Sprinkled into the cast are two visually interchangeable Mexican cabana boys and an overly jovial, party-hardy quartet of German tourists who love hearing about London bombing and the Fuhrer’s frothing radio orations (remember this is at the start of WWII).

Seated in a wheelchair and heard in very short bursts, Jones’ character powerfully reverberates even behind closed doors. Amanda Plummer is simply outstanding as the chaste itinerant artist. She literally grows before our eyes from a mousy opportunist to a full blown complicated, well-spoken personality.
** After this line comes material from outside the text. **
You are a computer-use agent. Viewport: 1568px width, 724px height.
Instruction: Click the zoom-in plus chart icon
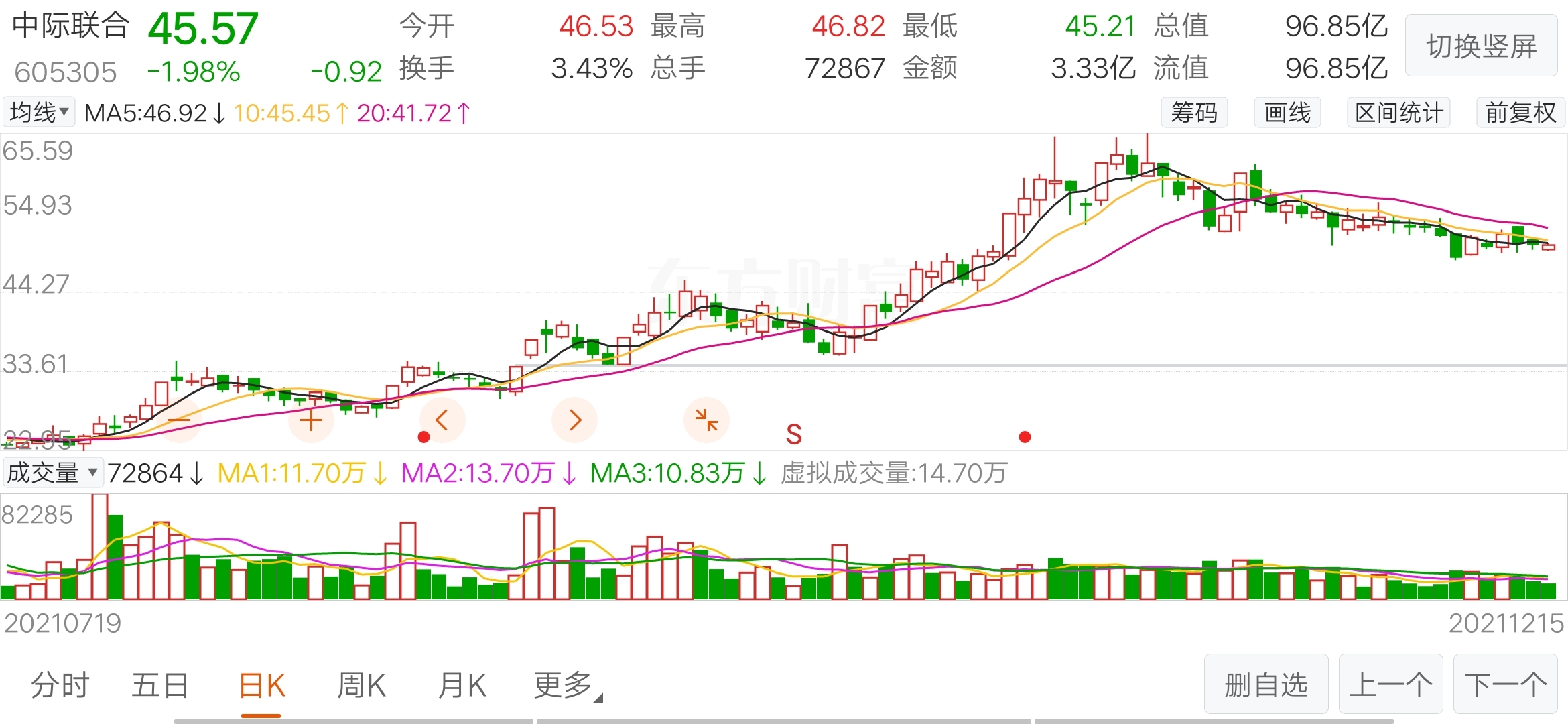pos(311,420)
She shines in this role.

Throughout an extremely long and rather awful night, Shannon battles both his sexual and alcoholic weaknesses. He is very weak and fevered. Miss Fellowes' niece continues to make trouble for him. Literally at “the end of his rope” like the large iguana kept tied up by Maxine's cabana boys, Shannon suffers some sort of a breakdown, and the cabana boys tie him up in the hammock. Through the night, Hannah nurses him with poppy-seed tea and candid conversation. Their discourse includes her version of honest spiritual counsel. Eventually, she unties him and his fever seems to subside, but alas, there is not much real connection between Shannon and her.
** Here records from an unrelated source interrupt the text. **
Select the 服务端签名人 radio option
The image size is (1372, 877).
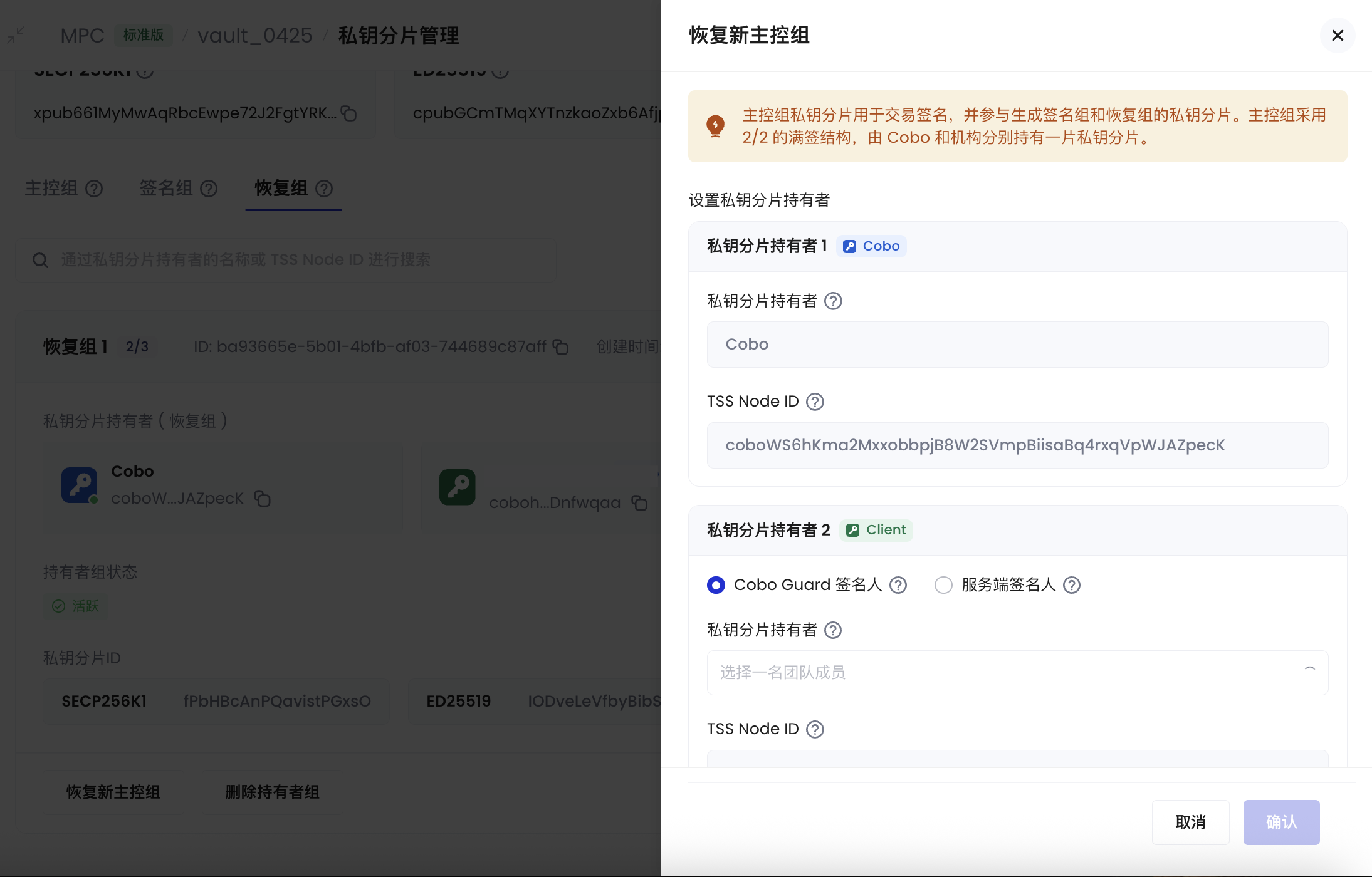(943, 585)
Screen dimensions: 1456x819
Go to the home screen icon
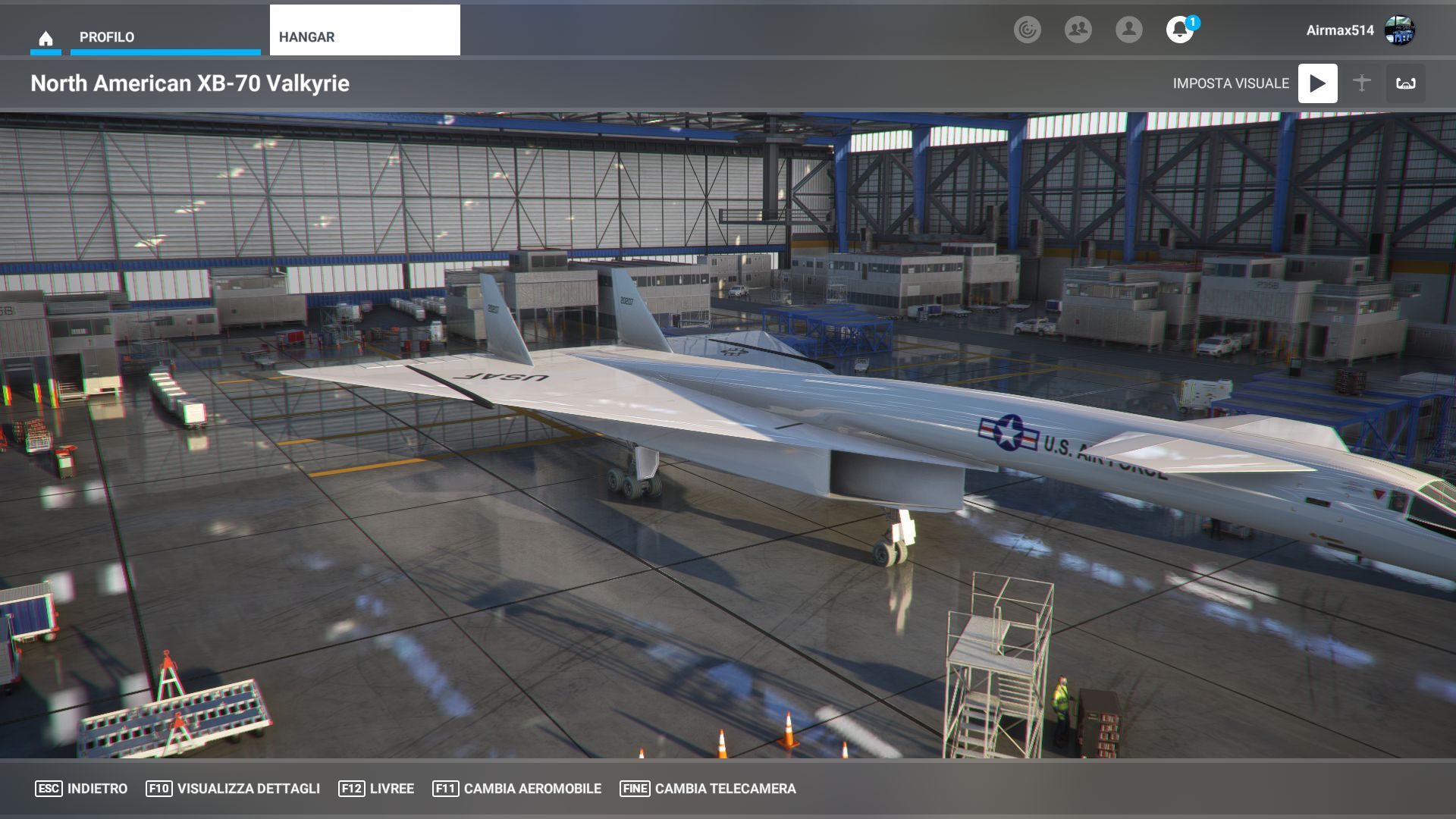tap(46, 38)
During the night, there is a loud scratching noise. This is the trapped iguana trying to free itself. Because of Hannah’s horror of the cruelty of keeping the iguana tied up waiting to be eaten, a notion of unkindness, Shannon is eventually convinced to free the iguana. This act frees Shannon as well to make a decision about who he actually is.

Late in the evening, Hannah's grandfather finishes the final version of his poem, a poem that he has been laboring mightily to finish. Shortly after the poem’s completion, he dies. At the end of the play, Shannon loses his tour guide gig as well, but he and Maxine decide to run the hotel together. There is chemistry between Maxine and him that just does not exist between Hannah and Shannon. Now alone, self-aware rather than self-obsessed, Hannah walks away from what seems to be her last chance at true love.

The picturesque hotel veranda set by Derek McLane can be considered a character in the drama itself. Following the playwright’s vision, it includes a hammock, rolling serving cart bar, wicker chairs, tatty bird netting, strings of burnt out overhead lights, stairs down to the beach and rough land side boulders. Throughout the production, the lighting and especially the sky by David Lander went from impressive to magnificent.  There is an eye-widening rain storm at the end of the first act that is awe-inspiring.

The great and most pleasant surprise of this play is Amanda Plummer’s magnificent performance. Mostly known for shy, socially awkward or psychologically flawed characterizations, here she blossoms into a fully formed person. This is a sturdy, solid acting achievement. Without a doubt, Amanda Plummer is the brightest star in this theatrical galaxy.

 Is this production destined for Broadway? With the right backing, it should be.